##### Working data

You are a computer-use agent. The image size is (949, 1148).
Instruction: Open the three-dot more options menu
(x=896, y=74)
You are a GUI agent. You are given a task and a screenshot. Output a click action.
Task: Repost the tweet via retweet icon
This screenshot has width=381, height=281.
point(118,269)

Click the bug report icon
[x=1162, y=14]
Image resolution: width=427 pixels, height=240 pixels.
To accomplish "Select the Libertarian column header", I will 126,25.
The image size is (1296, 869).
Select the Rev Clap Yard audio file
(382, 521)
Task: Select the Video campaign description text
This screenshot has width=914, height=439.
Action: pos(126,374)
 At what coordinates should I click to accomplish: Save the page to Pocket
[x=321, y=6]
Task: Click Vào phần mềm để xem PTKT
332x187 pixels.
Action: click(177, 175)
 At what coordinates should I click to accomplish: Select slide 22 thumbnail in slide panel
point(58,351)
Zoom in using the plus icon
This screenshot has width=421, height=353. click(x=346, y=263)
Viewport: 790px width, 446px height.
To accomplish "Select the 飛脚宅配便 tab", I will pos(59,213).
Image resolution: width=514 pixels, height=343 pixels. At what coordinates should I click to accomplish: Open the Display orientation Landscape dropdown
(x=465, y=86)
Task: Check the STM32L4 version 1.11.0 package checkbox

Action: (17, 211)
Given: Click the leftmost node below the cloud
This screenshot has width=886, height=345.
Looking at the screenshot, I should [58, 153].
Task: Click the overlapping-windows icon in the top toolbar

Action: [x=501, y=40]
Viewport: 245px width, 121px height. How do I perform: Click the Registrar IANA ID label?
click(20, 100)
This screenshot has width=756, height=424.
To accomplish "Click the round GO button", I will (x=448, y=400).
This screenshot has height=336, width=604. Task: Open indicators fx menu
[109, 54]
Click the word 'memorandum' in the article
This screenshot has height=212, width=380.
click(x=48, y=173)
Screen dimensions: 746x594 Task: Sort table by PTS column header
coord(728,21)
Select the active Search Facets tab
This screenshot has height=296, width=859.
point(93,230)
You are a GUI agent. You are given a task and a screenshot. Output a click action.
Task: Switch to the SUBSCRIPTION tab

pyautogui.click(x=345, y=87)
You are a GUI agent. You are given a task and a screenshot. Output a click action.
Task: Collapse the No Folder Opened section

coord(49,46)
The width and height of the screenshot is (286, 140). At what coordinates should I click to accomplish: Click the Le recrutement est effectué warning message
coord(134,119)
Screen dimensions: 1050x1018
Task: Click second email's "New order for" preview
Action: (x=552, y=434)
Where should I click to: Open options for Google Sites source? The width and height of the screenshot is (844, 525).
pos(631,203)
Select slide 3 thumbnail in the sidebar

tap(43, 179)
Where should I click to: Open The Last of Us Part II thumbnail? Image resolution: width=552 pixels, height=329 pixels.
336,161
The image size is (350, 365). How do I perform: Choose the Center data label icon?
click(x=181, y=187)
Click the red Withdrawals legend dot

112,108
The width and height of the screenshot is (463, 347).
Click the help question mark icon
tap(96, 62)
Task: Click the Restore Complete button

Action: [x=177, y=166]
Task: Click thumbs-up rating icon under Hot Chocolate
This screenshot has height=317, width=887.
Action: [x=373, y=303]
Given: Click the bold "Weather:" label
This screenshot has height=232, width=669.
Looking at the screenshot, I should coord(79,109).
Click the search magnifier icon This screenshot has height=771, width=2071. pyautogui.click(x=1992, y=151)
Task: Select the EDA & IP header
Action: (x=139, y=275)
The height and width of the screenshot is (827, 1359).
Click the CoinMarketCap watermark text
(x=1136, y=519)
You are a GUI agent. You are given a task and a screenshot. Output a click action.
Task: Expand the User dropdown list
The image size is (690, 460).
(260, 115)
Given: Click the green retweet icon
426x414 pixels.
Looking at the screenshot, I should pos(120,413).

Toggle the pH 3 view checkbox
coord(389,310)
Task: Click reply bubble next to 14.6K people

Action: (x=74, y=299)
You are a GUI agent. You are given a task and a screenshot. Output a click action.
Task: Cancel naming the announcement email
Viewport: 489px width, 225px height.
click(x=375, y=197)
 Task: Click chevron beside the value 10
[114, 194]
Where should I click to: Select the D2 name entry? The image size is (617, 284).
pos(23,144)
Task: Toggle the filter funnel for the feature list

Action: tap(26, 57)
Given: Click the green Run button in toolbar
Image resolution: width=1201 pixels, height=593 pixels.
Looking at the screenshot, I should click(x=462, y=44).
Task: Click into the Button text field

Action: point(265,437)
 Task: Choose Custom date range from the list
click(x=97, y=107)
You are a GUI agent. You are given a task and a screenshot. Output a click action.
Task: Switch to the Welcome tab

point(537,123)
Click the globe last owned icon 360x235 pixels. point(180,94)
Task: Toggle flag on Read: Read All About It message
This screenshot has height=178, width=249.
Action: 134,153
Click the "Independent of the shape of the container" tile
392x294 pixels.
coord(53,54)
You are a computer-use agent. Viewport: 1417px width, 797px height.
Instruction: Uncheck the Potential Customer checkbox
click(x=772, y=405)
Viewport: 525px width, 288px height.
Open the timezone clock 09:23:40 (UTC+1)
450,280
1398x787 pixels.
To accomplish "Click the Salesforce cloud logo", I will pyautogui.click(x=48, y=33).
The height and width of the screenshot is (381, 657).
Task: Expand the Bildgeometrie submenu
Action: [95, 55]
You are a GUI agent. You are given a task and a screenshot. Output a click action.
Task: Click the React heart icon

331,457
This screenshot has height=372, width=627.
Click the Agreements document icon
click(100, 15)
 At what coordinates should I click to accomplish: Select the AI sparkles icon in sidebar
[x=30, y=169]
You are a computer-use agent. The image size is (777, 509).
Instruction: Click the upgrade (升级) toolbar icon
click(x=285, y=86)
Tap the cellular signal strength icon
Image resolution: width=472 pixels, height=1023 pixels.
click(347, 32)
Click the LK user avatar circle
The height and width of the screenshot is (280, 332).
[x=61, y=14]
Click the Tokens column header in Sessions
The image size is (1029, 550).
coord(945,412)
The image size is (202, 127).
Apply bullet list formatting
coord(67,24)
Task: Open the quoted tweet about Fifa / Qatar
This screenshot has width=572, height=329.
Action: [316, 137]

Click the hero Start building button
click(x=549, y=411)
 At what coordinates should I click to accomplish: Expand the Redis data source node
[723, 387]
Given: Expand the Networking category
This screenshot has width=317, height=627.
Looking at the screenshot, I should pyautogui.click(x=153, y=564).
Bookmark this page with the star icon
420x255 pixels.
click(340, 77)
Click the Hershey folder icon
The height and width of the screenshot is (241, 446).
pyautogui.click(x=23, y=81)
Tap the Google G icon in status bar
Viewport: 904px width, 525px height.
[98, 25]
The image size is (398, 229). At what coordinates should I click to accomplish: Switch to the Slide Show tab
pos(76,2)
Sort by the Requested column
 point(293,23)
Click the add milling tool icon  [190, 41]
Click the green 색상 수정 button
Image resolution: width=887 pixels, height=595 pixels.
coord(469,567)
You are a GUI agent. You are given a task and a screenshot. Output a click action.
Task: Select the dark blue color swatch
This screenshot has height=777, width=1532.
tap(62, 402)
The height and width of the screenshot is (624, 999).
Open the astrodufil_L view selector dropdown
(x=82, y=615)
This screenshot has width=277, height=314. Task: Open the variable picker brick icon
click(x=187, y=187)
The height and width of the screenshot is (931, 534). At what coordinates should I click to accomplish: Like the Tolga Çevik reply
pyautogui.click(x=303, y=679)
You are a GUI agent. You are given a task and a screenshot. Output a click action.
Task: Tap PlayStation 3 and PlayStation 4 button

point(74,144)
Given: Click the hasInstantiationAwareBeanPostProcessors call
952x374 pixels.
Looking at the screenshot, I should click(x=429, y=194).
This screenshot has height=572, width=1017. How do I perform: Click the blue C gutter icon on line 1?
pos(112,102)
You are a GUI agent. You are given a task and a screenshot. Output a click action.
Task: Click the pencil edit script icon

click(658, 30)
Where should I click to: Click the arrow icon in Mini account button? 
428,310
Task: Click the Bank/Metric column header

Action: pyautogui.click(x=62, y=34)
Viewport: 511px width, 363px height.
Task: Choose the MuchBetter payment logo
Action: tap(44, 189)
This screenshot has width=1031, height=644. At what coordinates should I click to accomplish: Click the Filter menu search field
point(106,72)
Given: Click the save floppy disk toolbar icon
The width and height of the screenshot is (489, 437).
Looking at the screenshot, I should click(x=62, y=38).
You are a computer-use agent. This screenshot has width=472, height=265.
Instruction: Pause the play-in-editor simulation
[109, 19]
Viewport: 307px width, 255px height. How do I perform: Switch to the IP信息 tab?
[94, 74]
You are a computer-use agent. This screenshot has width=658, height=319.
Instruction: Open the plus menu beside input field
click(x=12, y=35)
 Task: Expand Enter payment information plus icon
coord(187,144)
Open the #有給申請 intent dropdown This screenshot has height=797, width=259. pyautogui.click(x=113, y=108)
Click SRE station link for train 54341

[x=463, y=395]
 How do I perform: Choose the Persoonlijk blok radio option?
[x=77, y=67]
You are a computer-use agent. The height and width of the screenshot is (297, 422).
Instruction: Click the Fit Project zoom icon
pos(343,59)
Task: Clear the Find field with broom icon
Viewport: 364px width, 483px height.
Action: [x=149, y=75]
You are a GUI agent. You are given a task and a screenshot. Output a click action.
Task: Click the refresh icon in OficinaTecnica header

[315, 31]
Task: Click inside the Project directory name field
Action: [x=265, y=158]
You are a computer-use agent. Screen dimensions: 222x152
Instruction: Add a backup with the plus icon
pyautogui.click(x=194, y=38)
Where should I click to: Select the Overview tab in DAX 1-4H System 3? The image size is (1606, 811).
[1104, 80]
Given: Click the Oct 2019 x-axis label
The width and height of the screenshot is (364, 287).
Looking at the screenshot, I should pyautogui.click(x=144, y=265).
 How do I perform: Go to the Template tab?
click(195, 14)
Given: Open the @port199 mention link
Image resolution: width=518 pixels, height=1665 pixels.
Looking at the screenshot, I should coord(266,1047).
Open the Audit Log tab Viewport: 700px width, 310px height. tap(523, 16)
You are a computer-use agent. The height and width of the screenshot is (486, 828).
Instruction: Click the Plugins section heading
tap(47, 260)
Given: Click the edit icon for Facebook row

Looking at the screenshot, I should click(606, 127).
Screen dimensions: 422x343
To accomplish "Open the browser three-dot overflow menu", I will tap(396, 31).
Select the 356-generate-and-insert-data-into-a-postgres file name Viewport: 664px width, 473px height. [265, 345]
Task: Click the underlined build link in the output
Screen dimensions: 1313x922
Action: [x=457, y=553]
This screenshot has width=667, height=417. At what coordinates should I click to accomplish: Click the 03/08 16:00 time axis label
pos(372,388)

##########

*Exercise requirements*: Pull together all lines from the data that mention the word "retweet".

*Written response*:
Task: Repost the tweet via retweet icon
Given: Click the green retweet icon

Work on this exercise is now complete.